(TRY IT):
Extract the portion of the passage below about search ranking and content, from "Attorney Tip: Diversify" up to and including "for informational content.", copying it word for word.

To demonstrate this phenomenon, the study uses the example of a page about making satay sauce. The page ranks number one for the term “Indonesian Satay Sauce,” even through that exact phrase never appears anywhere on the page. The page does, however, go into great detail about the sauce, including a history, recipe, nutrition facts and descriptions about how the sauce is used.

The study also confirms the finding of several other groups with regard to page length: longer content tends to rank better. In this sample, the average length of the content on the first page of Google's results was 1,890 words. Google is looking to return results that provide actual value to users, and the algorithm seems to be determining that long, in-depth pieces are most useful.

Attorney Tip: Diversify your content and provide helpful information, not just a sales pitch.

Obviously, your firm's website needs to convince people to call you, so it will contain sales language in the form of your experience, history, philosophy and representative case studies. In addition to these items, Google is looking for informational content.

(Collected data):

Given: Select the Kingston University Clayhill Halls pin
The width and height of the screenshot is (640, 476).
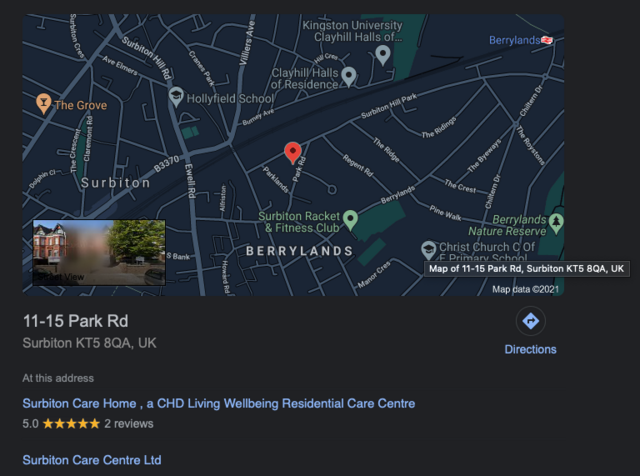Looking at the screenshot, I should click(x=382, y=55).
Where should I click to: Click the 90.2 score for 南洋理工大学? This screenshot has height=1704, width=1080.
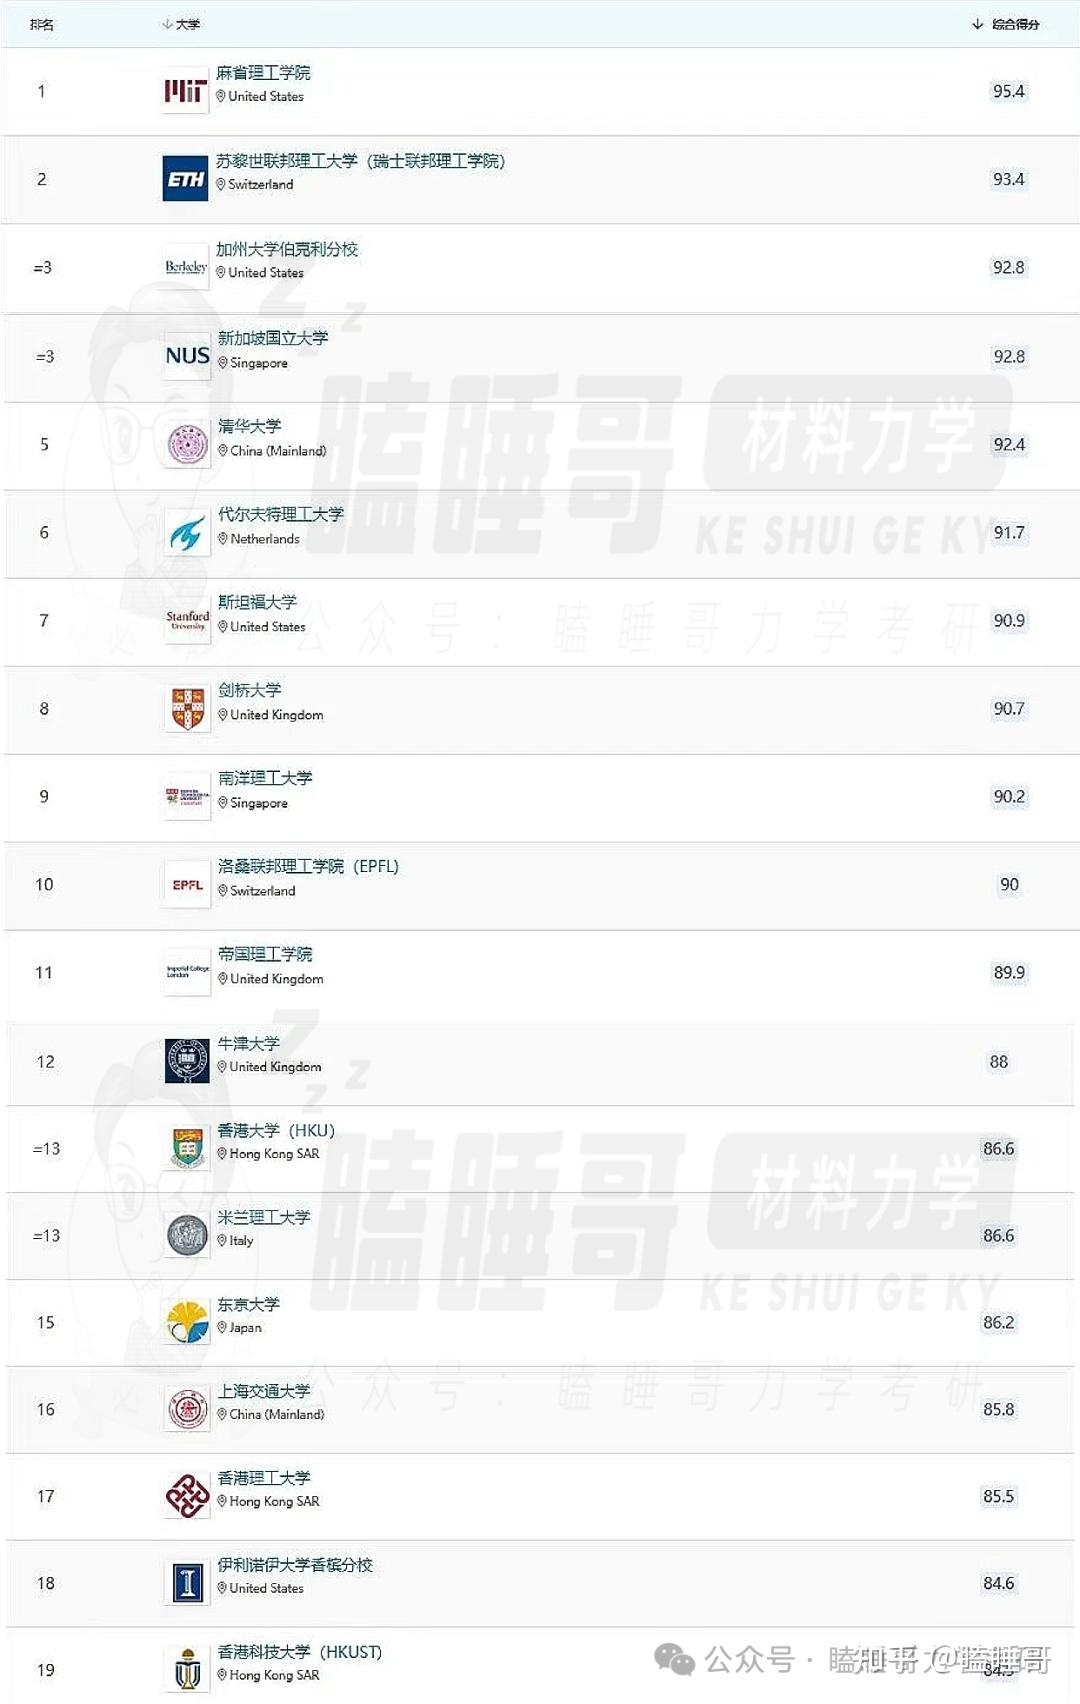[x=1009, y=797]
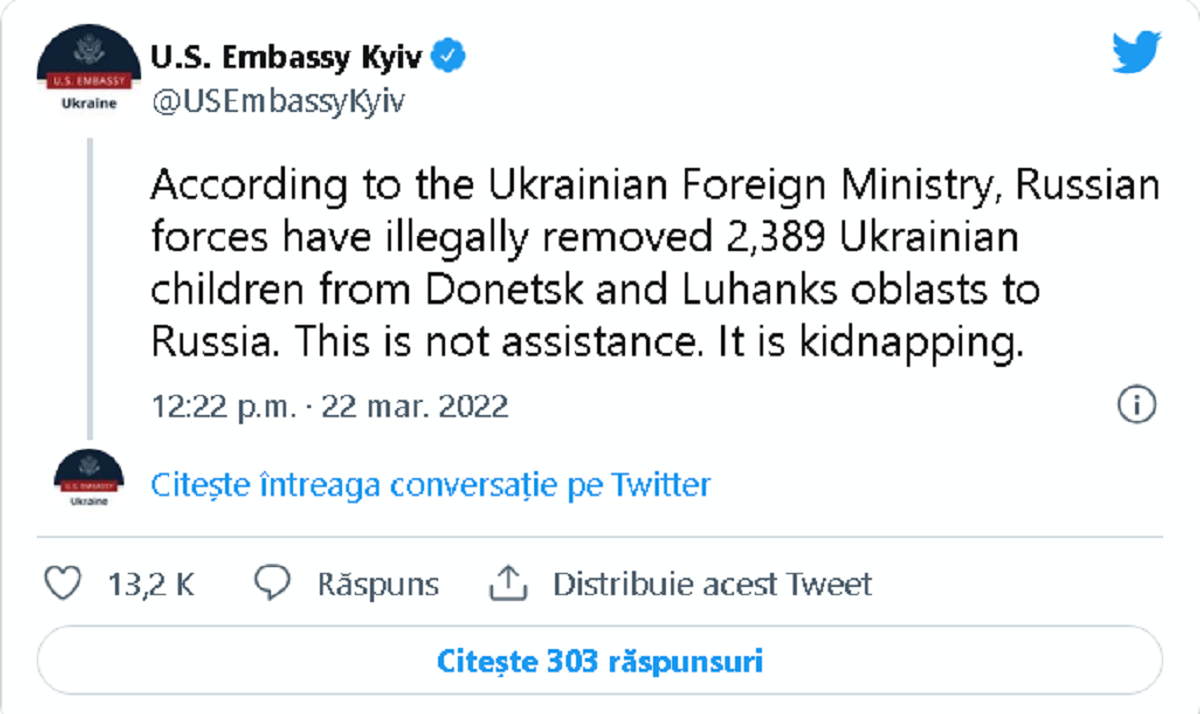Viewport: 1200px width, 714px height.
Task: Open 'Citește 303 răspunsuri' button
Action: coord(600,661)
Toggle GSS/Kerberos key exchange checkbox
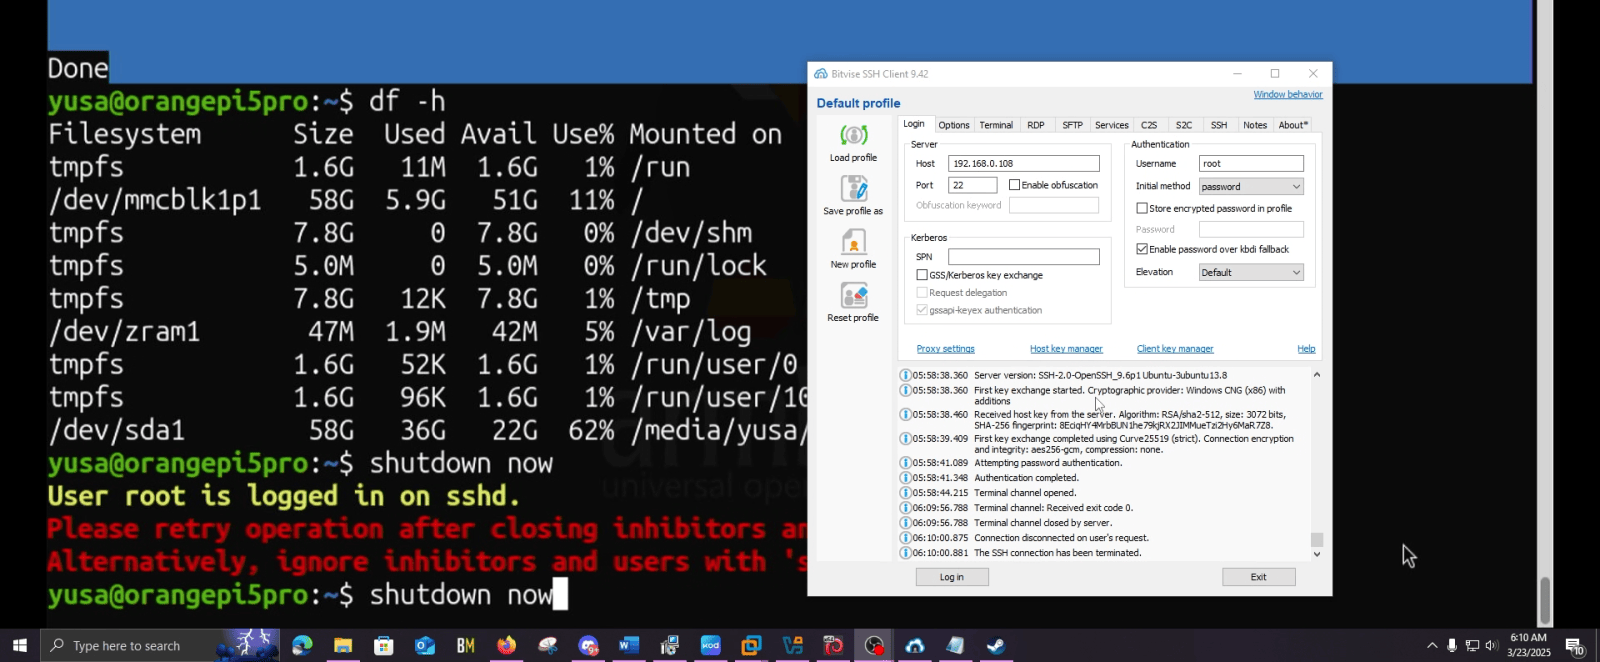The width and height of the screenshot is (1600, 662). click(922, 275)
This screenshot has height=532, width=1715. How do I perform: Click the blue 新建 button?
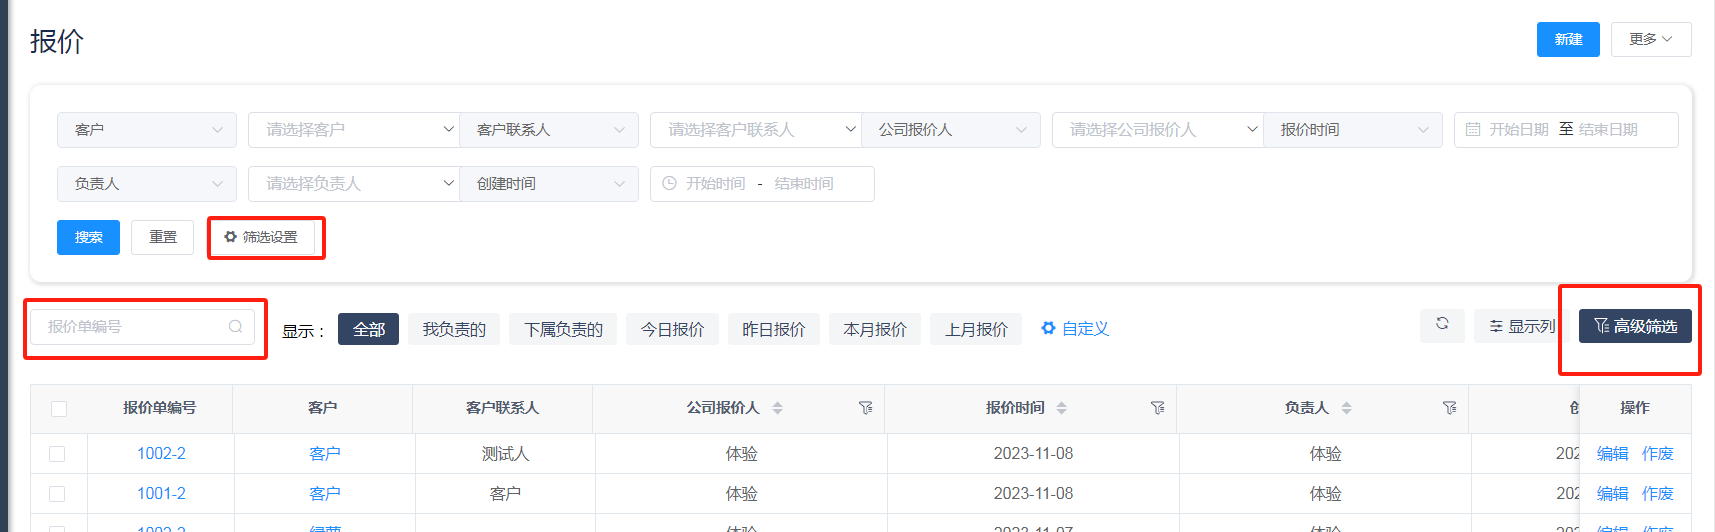tap(1567, 39)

(RESPONSE BOX):
Attorney Tip: Diversify your content and provide helpful information, not just a sales pitch.

Obviously, your firm's website needs to convince people to call you, so it will contain sales language in the form of your experience, history, philosophy and representative case studies. In addition to these items, Google is looking for informational content.